A bird is flying due east with a velocity of 4 m/s. The wind starts to blow with a velocity of 3 m/s due north. What is the magnitude of relative velocity of bird w.r.t. wind? Find out the angle it makes with the x-axis?

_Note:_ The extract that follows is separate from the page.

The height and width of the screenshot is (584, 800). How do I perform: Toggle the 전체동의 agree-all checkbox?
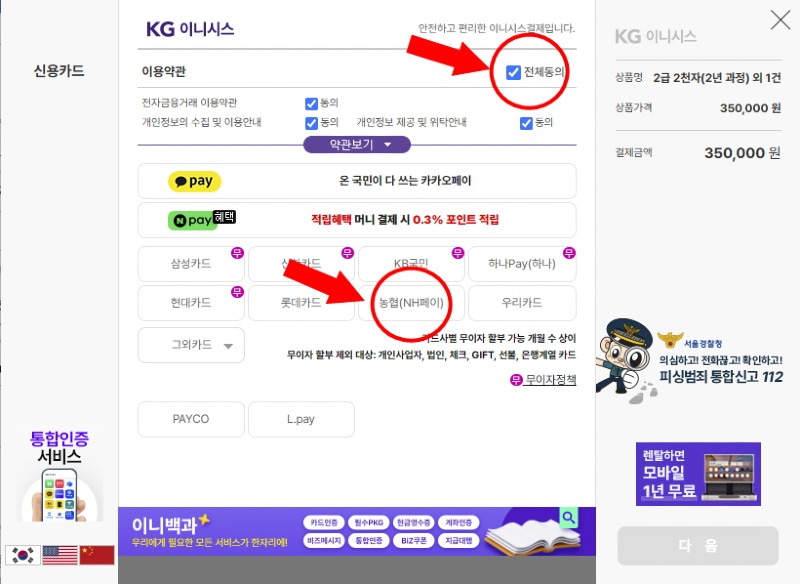pos(513,72)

• A. 7m/s,$ta{n}^{-1}\left(\frac{3}{4}\right)$
• B. 7 m/s, $ta{n}^{-1}\left(\frac{4}{3}\right)$
• C. 5 m/s, $ta{n}^{-1}\left(\frac{3}{4}\right)$
• D. 5 m/s,$ta{n}^{-1}\left(\frac{4}{3}\right)$

Answer 1

The correct option is C

5 m/s, $ta{n}^{-1}\left(\frac{3}{4}\right)$

Method - 1:

Whenever two bodies are moving at right angle to each other,

then their relative velocity is obtained by taking square root of

the sum of square root of the sum of squares of respective velocities.

Here Velocity of bird = $V_B=4m{s}^{-1}$ towards east.

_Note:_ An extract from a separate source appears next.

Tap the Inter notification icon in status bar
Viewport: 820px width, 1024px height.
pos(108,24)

Velocity of wind = $v_w=3m{s}^{-1}$ towards north, Velocity of bird

w.r.t wind = $v_{bw}=?$

${\overrightarrow{v}}_{b,w}={\overrightarrow{v}}_b-{\overrightarrow{v}}_w={\overrightarrow{v}}_b+(-{\overrightarrow{v}}_w)$

So,${\overrightarrow{v}}_{b,w}=\sqrt{v_b{}^2+v_w{}^2}=\sqrt{(3{)}^2+(4{)}^2}=\sqrt{25}=5m{s}^{-1}$

To find direction we need to find angle $\beta$ is angle between relative velocity and velocity of bird.

$tan\beta =\frac{3sin{90}^{\circ }}{4+3cos{90}^{\circ }}=\frac{3}{4}$

[$\therefore ={90}^{\circ }$, angle between them w.r.t east i.e., $v_b$ and $v_w$].B = $ta{n}^{-1}\left(\frac{3}{4}\right)$

Method - 2:

${\overrightarrow{v}}_{b,w}={\overrightarrow{v}}_b-{\overrightarrow{v}}_w={\overrightarrow{v}}_b+(-{\overrightarrow{v}}_w)=4\hat{i}+(-3\hat{j})\left(\frac{m}{s}\right)=4\hat{i}-3\hat{j}\left(m/s\right)$

$|{\overrightarrow{v}}_{b,w}|=\sqrt{(4{)}^2+(3{)}^2}=5m/s$

Here the direction of the relative velocity of the bird is $|tan\beta |=\frac{3}{4}\Rightarrow \beta =$

$ta{n}^{-1}\left(\frac{3}{4}\right)$

Here the relative velocity of the bird with respect to wind is 5 m/s and in the direction $ta{n}^{-1}\left(\frac{3}{4}\right)$ from east towards south.